Another issue is what is known in the state of the art. If many types of buttons are already known, Alice could not get a patent on "a cloak with fasteners" as such, but might be able to get a patent on a specific type of button. If she claimed "A cloak with two complementary fasteners on both sides of the front of the cloak", and the zipper already existed, she would have to narrow her definition.

The doctrine of equivalence is also influenced by the state of the art: something that is already known cannot infringe on a patent through the doctrine of equivalence. So Alice couldn't claim that zippers are an equivalent of her row with buttons and row with holes, if zippers already existed.

Dependent and independent claims

Typically there will be more than one claim in a patent. Some of these claims refer back to other claims. They are called "dependent" claims, since part of the definition they provide depends on those other claims. For instance, in the above example, Alice could add further claims like this:

A cloak as claimed in claim 1, in which the fasteners are round wooden objects.
A cloak as claimed in claim 1 or 2, in which the holes are formed as rectangular slits.
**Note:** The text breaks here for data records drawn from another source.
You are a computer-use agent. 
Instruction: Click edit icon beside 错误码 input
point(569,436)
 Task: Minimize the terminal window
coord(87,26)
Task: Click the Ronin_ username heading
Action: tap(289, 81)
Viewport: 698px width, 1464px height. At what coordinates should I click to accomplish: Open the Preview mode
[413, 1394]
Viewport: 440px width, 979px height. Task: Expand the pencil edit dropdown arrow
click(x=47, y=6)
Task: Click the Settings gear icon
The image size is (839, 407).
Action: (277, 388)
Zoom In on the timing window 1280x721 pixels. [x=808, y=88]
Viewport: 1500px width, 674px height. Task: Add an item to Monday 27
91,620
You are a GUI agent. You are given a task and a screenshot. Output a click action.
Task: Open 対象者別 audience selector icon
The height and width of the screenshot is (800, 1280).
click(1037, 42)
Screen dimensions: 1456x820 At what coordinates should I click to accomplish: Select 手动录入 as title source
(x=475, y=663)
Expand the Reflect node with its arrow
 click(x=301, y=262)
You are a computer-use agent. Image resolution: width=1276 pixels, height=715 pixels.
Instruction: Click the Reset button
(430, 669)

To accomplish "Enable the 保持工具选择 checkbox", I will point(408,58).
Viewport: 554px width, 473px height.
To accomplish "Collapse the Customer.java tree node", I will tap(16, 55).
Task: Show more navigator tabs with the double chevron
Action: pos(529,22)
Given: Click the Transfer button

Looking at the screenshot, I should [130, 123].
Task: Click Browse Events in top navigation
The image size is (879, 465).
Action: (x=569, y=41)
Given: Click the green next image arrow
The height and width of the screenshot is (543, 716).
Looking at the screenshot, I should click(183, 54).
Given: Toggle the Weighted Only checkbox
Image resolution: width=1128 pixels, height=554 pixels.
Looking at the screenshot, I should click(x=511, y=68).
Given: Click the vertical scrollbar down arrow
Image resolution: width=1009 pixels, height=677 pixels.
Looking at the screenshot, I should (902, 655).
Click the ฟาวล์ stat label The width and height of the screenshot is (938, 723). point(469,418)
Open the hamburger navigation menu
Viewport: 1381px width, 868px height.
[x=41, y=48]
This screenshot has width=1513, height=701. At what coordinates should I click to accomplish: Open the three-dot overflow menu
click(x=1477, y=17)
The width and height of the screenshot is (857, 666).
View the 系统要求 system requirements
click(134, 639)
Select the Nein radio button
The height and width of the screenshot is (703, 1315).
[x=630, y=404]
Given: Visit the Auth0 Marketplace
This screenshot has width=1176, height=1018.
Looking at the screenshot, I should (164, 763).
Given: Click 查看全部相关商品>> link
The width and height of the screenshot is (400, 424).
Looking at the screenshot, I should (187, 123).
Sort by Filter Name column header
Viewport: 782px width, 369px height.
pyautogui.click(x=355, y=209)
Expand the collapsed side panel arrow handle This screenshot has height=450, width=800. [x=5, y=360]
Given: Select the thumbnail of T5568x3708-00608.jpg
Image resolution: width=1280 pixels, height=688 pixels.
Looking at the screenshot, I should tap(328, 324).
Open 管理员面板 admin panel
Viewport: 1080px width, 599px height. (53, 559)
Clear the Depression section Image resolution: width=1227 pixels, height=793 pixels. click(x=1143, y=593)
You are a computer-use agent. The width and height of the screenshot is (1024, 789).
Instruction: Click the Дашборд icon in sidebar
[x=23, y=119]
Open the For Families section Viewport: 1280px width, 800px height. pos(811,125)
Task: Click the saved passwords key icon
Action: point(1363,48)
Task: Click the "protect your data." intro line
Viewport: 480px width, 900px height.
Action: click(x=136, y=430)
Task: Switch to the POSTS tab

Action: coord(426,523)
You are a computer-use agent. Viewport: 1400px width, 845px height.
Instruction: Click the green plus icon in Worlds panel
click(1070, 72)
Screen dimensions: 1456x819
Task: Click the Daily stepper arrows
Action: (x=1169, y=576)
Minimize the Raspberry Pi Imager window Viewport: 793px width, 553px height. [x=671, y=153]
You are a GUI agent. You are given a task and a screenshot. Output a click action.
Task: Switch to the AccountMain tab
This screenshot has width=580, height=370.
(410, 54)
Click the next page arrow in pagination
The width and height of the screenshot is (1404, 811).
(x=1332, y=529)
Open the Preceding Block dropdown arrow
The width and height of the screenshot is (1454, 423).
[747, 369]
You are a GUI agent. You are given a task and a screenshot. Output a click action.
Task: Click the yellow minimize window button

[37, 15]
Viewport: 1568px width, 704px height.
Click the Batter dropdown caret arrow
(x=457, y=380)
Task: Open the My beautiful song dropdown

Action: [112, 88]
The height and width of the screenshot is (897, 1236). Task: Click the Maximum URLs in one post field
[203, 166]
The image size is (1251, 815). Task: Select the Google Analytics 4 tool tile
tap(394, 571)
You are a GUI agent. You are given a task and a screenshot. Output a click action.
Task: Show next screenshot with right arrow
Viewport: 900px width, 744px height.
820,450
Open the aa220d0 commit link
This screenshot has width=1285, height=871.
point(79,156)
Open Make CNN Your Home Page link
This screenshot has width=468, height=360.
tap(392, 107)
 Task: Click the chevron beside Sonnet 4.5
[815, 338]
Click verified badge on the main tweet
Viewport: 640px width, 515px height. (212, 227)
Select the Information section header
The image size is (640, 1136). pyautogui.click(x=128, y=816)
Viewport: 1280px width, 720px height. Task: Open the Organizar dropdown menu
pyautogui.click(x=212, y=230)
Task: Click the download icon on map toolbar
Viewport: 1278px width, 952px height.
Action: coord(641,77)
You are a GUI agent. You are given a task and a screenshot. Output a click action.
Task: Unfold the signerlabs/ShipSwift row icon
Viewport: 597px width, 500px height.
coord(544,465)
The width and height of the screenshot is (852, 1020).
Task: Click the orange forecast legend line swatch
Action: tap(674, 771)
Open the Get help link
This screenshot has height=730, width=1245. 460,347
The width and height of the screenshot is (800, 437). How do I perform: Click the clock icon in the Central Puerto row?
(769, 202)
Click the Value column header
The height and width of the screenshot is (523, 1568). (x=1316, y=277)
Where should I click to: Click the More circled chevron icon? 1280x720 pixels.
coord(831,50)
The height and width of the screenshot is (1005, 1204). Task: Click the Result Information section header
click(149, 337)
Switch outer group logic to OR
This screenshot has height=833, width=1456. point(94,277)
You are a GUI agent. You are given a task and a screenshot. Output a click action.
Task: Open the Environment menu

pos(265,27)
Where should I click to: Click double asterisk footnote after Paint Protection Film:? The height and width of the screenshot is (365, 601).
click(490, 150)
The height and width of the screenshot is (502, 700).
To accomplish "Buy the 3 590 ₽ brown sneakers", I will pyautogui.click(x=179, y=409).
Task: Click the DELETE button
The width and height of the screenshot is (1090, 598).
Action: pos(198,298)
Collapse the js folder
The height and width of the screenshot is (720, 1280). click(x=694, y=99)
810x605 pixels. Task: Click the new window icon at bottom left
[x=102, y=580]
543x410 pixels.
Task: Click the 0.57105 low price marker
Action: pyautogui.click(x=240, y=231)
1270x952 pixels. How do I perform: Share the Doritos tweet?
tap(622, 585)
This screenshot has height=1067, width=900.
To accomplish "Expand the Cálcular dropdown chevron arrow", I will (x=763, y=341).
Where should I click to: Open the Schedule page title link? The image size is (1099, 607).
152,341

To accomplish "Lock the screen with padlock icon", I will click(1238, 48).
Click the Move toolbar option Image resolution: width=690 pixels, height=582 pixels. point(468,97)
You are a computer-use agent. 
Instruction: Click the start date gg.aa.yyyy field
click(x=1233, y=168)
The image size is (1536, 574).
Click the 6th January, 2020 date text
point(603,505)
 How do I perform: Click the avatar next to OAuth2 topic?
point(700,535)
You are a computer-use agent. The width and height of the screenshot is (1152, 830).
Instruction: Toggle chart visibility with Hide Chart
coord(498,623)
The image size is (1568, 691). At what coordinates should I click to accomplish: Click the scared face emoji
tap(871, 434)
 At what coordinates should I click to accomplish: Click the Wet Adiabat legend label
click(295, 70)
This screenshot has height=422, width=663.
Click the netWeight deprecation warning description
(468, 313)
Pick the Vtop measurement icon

Dependent claims often cover advantageous ways to realize the invention. They can be used as fallback positions in case the independent claim is rejected or annulled by a court. For example, if Bob were first with his metallic hooks, Alice's claim as given above could be rejected since it covers part of the state of the art. Alice could then argue that her use of round wooden objects is still inventive compared to Bob's metallic hooks, because they are cheaper and easier to replace, and they do not set off metal detectors. This way, Alice's patent wouldn't be annulled as a whole, but only claim 1 would be annulled, and Alice can still go after people who infringe on claim 2.

Two-part claims

While there are many ways to draft claims, there is one style worthy of particular mention: the two-part claim. In such a claim, the measures are grouped into two parts, separated by a phrase like "characterized in that", "with an improvement comprising" and so on.

In the USA, such claims are sometimes also called Jepson claims, after the first patent attorney to use them. They are rarely used, however, since they introduce a potential risk. Everything before the separating phrase (typically "with an improvement of") is assumed to be known, whether that is in fact true or not. This assumption can then be used to argue that the improvement is obvious in the light of the "admitted prior art", even though in reality the improvement wasn't obvious at all. This makes US patent practictioners wary of using this construct.

European patents will almost always have two-part claims, since this is required by Rule 29 of the European Patent Convention, unless there are very good reasons not to use this form (for example, when the improvement is a step of a method to be performed in between two known steps).

This article was inspired by a posting by David M. Geshwind, US Registered Patent Agent, to misc.int-property on November 11, 2001.